_Work instruction_
Go through the data from its first line and retype each line, stopping once the line containing "Given: Open the lyrics microphone icon" has been retyped.
======
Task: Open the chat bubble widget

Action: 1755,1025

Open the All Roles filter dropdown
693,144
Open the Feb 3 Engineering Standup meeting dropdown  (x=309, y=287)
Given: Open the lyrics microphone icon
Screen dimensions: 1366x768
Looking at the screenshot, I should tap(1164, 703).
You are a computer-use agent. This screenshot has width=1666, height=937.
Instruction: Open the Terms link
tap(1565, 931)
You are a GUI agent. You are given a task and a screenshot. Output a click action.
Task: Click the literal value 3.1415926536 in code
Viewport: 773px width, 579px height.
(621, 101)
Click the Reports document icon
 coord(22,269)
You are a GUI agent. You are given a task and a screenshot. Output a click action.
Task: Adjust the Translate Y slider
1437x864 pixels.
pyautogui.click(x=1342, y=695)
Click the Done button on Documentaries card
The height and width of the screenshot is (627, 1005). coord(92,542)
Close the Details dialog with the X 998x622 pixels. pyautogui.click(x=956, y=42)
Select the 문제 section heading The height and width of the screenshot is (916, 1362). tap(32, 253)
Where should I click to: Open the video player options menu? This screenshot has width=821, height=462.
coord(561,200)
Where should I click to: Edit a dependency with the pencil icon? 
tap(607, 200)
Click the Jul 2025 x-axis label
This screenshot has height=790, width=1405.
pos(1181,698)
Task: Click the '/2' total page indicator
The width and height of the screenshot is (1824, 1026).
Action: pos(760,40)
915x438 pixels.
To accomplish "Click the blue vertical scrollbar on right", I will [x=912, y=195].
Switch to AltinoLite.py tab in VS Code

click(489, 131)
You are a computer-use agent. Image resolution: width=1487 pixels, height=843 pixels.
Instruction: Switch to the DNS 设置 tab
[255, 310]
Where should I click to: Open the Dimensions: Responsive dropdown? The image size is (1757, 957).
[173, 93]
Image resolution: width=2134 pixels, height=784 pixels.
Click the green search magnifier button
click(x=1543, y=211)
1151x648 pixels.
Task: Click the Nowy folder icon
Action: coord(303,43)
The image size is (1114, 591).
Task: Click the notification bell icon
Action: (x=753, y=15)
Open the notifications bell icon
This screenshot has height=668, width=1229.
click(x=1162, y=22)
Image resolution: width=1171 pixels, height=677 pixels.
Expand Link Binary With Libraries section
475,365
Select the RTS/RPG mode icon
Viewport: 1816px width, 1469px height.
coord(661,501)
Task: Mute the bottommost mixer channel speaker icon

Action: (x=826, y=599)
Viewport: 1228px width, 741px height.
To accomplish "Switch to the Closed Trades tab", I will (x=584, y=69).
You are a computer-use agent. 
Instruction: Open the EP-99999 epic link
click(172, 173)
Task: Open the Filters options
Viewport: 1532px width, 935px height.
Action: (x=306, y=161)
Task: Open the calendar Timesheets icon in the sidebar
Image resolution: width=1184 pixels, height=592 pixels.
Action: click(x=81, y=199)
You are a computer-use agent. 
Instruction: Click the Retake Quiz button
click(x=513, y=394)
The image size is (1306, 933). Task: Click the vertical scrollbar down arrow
======
_Reply to the exercise_
Task: Open the chat bubble widget

Action: 1755,1025

Open the All Roles filter dropdown
693,144
Open the Feb 3 Engineering Standup meeting dropdown  (x=309, y=287)
Given: Open the lyrics microphone icon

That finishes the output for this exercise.